▶ Try it:
Up to and including the line with "[Search] (130, 1654)", return every line from the start of the entries below exactly.

(Collected data)
--- START ---

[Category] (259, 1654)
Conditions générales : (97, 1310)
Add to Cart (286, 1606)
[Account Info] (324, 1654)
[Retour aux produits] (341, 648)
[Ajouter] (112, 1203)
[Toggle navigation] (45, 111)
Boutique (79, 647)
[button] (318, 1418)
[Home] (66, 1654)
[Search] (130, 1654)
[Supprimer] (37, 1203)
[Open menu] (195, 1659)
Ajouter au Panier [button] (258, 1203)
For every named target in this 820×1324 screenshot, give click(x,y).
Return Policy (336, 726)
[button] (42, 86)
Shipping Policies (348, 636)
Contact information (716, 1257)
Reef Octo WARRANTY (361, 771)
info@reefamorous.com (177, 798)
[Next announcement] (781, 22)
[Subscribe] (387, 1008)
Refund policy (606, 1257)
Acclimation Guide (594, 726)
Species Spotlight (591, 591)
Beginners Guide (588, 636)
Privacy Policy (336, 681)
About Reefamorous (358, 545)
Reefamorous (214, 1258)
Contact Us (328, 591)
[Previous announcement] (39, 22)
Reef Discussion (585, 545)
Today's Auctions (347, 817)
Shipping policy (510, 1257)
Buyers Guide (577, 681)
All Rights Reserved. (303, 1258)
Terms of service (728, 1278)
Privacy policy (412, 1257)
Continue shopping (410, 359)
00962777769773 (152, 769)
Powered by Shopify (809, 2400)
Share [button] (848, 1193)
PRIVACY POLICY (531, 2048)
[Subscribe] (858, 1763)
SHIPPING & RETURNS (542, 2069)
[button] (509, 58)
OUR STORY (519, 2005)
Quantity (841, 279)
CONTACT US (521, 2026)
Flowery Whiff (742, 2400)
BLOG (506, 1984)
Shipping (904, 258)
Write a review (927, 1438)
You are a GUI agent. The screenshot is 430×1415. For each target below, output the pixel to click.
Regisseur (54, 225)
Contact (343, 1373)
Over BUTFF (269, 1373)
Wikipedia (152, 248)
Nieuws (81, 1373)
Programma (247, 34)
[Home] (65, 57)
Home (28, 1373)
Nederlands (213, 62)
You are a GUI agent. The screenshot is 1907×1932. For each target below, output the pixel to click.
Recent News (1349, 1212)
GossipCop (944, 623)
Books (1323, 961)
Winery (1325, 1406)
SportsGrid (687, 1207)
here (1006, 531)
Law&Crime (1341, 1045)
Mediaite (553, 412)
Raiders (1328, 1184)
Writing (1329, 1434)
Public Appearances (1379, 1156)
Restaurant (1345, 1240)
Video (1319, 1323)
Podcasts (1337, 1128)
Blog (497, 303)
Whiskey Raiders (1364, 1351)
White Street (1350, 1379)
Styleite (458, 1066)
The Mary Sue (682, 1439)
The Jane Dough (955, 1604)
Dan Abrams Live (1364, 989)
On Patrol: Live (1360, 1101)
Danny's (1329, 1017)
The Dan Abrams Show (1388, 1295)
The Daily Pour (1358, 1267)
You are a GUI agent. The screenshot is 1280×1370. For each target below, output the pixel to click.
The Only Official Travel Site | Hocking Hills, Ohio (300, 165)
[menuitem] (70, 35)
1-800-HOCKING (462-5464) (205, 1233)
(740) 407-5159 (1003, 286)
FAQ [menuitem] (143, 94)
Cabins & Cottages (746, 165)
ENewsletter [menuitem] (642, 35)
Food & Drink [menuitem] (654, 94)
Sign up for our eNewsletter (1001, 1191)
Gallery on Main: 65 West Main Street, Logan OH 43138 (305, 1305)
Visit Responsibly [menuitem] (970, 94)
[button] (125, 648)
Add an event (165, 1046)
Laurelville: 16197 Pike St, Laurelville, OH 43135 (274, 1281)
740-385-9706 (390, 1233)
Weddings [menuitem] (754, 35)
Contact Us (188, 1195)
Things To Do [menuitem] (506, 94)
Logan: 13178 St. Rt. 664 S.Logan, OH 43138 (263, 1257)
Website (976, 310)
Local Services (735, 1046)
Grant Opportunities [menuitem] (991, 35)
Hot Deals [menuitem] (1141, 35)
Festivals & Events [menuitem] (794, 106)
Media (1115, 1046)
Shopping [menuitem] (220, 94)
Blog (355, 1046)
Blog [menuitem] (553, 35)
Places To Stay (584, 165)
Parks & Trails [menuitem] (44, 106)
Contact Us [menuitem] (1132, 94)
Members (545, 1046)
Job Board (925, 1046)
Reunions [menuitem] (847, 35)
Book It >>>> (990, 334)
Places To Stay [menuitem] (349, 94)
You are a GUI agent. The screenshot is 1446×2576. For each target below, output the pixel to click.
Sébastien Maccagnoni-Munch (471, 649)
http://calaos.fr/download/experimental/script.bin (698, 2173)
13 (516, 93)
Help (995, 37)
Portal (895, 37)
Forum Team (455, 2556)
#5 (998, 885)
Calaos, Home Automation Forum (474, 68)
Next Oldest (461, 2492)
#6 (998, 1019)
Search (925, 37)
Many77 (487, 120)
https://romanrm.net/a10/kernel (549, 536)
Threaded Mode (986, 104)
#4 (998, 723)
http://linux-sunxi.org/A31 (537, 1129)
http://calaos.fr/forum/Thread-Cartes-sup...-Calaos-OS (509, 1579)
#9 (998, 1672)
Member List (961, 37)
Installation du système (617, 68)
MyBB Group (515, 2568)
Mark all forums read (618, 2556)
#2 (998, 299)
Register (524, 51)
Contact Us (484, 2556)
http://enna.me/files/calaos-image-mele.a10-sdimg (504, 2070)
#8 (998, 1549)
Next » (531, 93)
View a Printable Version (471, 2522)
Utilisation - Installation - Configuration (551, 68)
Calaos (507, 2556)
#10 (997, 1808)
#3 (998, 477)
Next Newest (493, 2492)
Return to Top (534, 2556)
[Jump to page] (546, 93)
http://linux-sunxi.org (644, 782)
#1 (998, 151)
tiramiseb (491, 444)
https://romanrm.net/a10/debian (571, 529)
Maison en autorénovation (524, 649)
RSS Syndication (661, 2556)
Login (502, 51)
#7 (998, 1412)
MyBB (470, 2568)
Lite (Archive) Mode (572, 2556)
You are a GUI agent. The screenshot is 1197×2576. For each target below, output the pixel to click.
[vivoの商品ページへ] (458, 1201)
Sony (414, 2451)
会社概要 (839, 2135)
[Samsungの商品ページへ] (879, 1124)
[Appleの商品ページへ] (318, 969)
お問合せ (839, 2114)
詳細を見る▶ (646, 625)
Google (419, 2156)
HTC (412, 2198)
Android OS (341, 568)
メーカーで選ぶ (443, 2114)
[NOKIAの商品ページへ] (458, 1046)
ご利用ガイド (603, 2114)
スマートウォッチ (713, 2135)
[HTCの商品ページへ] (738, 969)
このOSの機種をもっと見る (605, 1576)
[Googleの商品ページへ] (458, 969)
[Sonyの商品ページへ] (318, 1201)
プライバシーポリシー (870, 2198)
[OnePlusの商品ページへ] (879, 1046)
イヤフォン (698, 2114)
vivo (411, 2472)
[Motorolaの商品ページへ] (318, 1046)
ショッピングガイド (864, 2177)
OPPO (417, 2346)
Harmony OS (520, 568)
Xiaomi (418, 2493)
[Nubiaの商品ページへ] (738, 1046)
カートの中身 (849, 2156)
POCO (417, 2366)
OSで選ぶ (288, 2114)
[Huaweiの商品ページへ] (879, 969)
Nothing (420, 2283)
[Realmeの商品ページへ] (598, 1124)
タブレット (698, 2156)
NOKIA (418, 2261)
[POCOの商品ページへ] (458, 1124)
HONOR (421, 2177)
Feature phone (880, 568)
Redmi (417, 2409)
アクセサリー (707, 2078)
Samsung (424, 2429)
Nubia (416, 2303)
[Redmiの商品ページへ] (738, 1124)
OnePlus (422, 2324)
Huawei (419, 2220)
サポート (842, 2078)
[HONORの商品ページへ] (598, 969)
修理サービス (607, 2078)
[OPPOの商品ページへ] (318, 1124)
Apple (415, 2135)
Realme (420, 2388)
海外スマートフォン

--- END ---

▶ Task answer:
[Category] (259, 1654)
Conditions générales : (97, 1310)
Add to Cart (286, 1606)
[Account Info] (324, 1654)
[Retour aux produits] (341, 648)
[Ajouter] (112, 1203)
[Toggle navigation] (45, 111)
Boutique (79, 647)
[button] (318, 1418)
[Home] (66, 1654)
[Search] (130, 1654)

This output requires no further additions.